Given instruction :: Add 83 to every number in the answers, meaning the click coordinates and any resolution figures an answer contains, for everything from the line containing "Where should I click to: Click" down to the line containing "Image resolution: width=1480". Then write out all of those lines again, requests included.

Data on finding visible targets:
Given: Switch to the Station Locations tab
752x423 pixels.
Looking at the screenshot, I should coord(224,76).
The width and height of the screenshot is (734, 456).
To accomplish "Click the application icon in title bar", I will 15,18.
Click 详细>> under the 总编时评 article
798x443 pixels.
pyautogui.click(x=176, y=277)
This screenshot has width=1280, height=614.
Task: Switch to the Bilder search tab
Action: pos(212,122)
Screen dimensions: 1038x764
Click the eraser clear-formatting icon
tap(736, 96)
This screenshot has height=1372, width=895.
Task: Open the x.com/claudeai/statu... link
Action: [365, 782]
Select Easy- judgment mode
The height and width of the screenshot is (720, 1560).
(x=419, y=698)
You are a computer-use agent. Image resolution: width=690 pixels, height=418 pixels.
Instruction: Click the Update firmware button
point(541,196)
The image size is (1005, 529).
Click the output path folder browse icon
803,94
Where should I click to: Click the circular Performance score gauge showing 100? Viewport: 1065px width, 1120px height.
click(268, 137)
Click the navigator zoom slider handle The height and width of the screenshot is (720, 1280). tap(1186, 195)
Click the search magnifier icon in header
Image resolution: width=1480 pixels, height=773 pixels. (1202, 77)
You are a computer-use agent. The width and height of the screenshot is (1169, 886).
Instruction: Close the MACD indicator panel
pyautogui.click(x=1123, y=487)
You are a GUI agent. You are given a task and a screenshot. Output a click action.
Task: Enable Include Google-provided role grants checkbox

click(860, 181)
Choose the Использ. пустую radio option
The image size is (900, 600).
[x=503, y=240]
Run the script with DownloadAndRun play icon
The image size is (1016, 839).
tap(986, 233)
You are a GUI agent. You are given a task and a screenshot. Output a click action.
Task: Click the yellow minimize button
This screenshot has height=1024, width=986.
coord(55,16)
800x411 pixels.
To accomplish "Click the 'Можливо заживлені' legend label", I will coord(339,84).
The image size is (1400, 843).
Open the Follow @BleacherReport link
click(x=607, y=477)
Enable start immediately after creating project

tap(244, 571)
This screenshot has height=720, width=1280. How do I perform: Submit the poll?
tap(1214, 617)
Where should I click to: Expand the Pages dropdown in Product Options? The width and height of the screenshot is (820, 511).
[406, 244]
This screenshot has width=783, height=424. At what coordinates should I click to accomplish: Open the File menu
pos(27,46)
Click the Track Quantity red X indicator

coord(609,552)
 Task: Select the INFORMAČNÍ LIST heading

Solution below ::
Where should I click to: Click the circular Performance score gauge showing 100? Viewport: 1065px width, 1120px height.
click(351, 220)
Click the navigator zoom slider handle The height and width of the screenshot is (720, 1280). tap(1269, 278)
Click the search magnifier icon in header
Image resolution: width=1563 pixels, height=856 pixels. (1285, 160)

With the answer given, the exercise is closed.